The RCEP proponents argue that this would have contributed to increased economic growth, productivity, and would have created greater employment opportunities; and that similar to a scenario post the liberalization in 1991, the Indian consumer would have received a greater range of products to choose from at lower prices.
The biggest roadblock towards making this agreement feasible is India’s massive trade deficit with the participating countries. India currently has a trade deficit of over $ 100 billion with the other fifteen countries—with China alone accounting for over $ 50 billion.
Our track record in the FTAs we have previously signed is also a cause of concern. We already have signed and implemented several trade agreements including India-ASEAN Comprehensive Economic Cooperation Agreement (CECA), India-Korea Comprehensive Economic Partnership Agreement (CEPA) and India-Japan CEPA. There has been a definite increase in trade since the agreements became operational. However, in each of these agreements, our imports far outweigh our exports.
India’s electronic import bill alone is expected to touch almost $ 300 billion by 2020, with the import expenses in that sector set to surpass even our oil import expenses. Most of these imports come from China. It would not be prudent policy making to further lower tariffs without taking the necessary steps to decrease these ever increasing trade deficits.
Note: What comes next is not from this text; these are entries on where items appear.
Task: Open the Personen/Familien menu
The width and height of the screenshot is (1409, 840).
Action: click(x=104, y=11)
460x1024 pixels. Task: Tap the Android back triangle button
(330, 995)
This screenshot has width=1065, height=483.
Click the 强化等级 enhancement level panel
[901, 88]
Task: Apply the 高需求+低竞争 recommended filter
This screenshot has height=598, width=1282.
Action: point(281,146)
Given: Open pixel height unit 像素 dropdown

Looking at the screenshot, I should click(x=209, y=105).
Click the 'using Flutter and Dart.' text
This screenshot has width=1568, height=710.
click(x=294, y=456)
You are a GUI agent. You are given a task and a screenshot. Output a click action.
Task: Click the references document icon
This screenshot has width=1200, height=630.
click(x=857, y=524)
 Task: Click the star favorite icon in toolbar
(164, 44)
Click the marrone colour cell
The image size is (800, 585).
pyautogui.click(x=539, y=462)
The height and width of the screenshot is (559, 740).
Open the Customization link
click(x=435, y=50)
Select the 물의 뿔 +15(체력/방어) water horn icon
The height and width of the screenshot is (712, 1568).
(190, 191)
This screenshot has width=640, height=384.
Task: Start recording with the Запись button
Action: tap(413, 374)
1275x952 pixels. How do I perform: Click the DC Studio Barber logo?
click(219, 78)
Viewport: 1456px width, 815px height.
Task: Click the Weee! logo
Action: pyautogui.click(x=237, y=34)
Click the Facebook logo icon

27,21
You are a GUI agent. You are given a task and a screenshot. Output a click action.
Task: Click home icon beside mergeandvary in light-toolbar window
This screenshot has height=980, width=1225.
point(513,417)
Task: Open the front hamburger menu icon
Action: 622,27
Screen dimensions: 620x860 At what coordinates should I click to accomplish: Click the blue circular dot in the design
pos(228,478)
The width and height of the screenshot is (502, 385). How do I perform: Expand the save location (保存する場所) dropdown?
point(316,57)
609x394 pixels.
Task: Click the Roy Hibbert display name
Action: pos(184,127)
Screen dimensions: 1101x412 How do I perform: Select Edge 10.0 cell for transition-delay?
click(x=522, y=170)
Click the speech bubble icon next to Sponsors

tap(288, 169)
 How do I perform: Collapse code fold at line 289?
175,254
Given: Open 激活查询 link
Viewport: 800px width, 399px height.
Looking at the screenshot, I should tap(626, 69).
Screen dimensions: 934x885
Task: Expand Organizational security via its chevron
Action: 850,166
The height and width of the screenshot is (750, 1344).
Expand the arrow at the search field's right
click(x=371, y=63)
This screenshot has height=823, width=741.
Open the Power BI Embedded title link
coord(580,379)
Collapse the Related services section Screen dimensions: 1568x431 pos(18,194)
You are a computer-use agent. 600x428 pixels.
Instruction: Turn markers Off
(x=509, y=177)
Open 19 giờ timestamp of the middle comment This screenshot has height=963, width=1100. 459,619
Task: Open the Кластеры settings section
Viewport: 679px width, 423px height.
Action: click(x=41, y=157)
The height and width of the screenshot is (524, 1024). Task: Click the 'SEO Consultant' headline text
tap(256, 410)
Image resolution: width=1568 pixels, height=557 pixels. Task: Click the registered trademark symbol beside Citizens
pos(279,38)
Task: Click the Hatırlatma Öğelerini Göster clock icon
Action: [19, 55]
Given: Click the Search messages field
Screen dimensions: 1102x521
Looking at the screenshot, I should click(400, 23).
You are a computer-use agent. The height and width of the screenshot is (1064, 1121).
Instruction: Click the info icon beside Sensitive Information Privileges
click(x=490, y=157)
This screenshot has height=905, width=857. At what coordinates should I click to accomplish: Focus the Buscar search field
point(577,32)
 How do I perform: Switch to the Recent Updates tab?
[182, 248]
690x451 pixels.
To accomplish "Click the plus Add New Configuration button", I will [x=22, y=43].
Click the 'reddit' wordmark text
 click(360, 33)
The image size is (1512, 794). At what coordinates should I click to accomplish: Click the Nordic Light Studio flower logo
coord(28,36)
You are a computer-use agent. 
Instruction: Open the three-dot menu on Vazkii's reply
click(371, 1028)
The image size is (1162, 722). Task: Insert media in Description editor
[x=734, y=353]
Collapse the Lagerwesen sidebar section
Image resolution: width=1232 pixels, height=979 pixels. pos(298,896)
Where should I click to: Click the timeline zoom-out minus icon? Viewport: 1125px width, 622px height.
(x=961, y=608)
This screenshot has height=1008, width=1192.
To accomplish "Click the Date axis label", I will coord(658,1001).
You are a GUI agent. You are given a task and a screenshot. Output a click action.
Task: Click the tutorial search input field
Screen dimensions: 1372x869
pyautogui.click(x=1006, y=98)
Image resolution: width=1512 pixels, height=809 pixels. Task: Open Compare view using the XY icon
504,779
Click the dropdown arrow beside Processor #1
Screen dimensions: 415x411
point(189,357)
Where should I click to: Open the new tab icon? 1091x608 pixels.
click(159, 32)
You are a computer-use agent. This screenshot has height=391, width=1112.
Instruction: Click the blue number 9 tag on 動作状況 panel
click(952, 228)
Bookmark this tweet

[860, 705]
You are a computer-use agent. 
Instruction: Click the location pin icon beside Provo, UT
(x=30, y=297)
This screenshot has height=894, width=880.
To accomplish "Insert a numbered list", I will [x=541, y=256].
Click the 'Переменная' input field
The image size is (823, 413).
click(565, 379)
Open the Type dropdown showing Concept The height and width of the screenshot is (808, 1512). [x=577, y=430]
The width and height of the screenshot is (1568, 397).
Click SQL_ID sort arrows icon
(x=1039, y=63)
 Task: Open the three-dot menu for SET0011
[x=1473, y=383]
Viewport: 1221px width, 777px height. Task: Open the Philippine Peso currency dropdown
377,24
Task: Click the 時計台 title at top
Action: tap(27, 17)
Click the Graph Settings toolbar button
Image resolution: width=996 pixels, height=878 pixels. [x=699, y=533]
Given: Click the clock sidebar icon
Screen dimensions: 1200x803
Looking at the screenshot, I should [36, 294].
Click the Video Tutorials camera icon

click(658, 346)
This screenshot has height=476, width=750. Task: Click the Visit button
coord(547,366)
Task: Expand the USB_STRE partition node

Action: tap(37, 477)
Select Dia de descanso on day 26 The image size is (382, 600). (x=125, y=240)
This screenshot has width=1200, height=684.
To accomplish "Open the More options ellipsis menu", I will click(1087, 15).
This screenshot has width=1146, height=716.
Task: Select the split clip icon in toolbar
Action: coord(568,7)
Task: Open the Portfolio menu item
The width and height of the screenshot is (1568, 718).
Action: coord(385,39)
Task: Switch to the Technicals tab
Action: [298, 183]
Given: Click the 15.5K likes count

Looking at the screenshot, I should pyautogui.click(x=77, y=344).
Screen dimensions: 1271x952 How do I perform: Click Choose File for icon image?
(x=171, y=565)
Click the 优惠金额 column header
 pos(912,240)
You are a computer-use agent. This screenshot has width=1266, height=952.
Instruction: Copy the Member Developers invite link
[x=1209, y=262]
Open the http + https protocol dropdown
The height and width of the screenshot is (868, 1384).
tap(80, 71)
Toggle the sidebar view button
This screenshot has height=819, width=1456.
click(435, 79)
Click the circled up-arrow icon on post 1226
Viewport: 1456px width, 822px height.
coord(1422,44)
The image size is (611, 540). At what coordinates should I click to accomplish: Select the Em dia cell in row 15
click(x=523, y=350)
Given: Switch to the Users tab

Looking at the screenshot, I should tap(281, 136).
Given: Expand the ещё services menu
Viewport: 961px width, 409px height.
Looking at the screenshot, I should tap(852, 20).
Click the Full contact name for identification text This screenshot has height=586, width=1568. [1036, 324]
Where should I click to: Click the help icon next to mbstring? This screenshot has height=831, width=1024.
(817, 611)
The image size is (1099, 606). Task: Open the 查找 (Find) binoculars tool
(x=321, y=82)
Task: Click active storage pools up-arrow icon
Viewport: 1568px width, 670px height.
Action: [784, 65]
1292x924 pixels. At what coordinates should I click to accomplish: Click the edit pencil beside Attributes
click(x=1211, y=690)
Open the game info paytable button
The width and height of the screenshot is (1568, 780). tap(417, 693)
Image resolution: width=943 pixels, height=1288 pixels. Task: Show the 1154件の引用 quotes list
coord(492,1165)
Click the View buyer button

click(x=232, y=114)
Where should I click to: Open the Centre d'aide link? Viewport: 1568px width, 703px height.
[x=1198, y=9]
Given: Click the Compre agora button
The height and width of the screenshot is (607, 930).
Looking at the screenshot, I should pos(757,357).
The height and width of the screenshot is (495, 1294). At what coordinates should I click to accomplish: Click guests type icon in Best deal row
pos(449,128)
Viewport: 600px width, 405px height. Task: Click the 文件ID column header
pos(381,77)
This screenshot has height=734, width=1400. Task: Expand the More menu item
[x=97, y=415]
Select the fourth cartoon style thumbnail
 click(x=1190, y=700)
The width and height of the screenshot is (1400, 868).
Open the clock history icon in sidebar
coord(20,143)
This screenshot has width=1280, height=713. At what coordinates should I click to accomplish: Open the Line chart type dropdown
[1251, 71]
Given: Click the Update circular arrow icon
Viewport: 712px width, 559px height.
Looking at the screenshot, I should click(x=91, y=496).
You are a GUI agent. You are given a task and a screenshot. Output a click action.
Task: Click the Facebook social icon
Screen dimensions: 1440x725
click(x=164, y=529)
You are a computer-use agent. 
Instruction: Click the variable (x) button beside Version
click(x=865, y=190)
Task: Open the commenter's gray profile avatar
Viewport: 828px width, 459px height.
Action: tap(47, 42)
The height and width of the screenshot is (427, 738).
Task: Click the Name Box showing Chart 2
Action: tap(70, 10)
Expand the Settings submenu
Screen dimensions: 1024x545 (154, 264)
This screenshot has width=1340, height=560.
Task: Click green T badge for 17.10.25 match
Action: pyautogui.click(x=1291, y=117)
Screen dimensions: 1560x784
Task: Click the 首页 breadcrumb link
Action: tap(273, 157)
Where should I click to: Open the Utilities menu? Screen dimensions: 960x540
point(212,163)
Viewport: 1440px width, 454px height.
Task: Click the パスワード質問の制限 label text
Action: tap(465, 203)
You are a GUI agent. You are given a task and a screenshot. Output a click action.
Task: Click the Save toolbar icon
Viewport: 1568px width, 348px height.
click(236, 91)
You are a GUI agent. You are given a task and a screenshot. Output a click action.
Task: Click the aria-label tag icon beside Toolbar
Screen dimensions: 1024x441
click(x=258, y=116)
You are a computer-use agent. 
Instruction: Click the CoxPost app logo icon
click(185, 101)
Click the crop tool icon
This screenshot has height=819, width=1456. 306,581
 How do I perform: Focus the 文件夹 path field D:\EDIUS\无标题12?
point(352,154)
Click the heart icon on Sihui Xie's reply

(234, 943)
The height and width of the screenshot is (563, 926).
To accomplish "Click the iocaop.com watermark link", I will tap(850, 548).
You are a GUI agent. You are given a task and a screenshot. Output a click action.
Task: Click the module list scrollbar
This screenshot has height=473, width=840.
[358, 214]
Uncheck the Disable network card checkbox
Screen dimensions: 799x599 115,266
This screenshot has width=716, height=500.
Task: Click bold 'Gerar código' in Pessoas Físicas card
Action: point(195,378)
India’s efforts to create differential layers of tariff concessions to some of the products that are detrimental to the Indian markets and the domestic industry also did not bear fruit. RCEP in the current format would have made it impossible for the domestic small and medium industries, and our manufacturing sector to compete with counterparts from any of the trade agreement participants who have reached advanced levels of quality and economies of scale. All the efforts of the current and the previous Governments to create internal industrial capacity through programs like the ambitious ‘Make in India’ plan would have turned futile.
The agreement would definitely have given a better product mix to the Indian consumer at more affordable prices. However, most of these imported products would be finished goods that are ready for the market. The employment generation in such a scenario would be limited to lower in the value chain, assembling, packaging, refurbishing and distribution opportunities.
Not to be forgotten, almost 90 per cent of India’s workforce is in the informal sector, with agriculture and diary sector contributing a substantial portion of that number. An inflow of agrarian and milk products without any tariff barriers would further hit these sectors, and they still have not fully recovered from the shock of the demonetization exercise that happened way back in 2016. The possible loss of jobs here is considerably higher than any that could be gained because of this FTA.
Free trade agreements have the potential to bring in significant leaps in economic growth and productivity. Indian socio-economic composition however makes it impractical to give Laissez–faire lenience to domestically self-sufficient low value-added products, raw materials, agrarian and dairy products.
If India has to equitably benefit from FTAs, it is imperative that flagship Government programs like ‘Make in India’, and ‘Digital India’ come out of their current nascent stage, and we create high value technologies, products and services with export potential. For this reason, it is pertinent that at present, policies that could increase our internal industrial capacity, skillfulness and technological prowess take precedence over newer free trade agreements.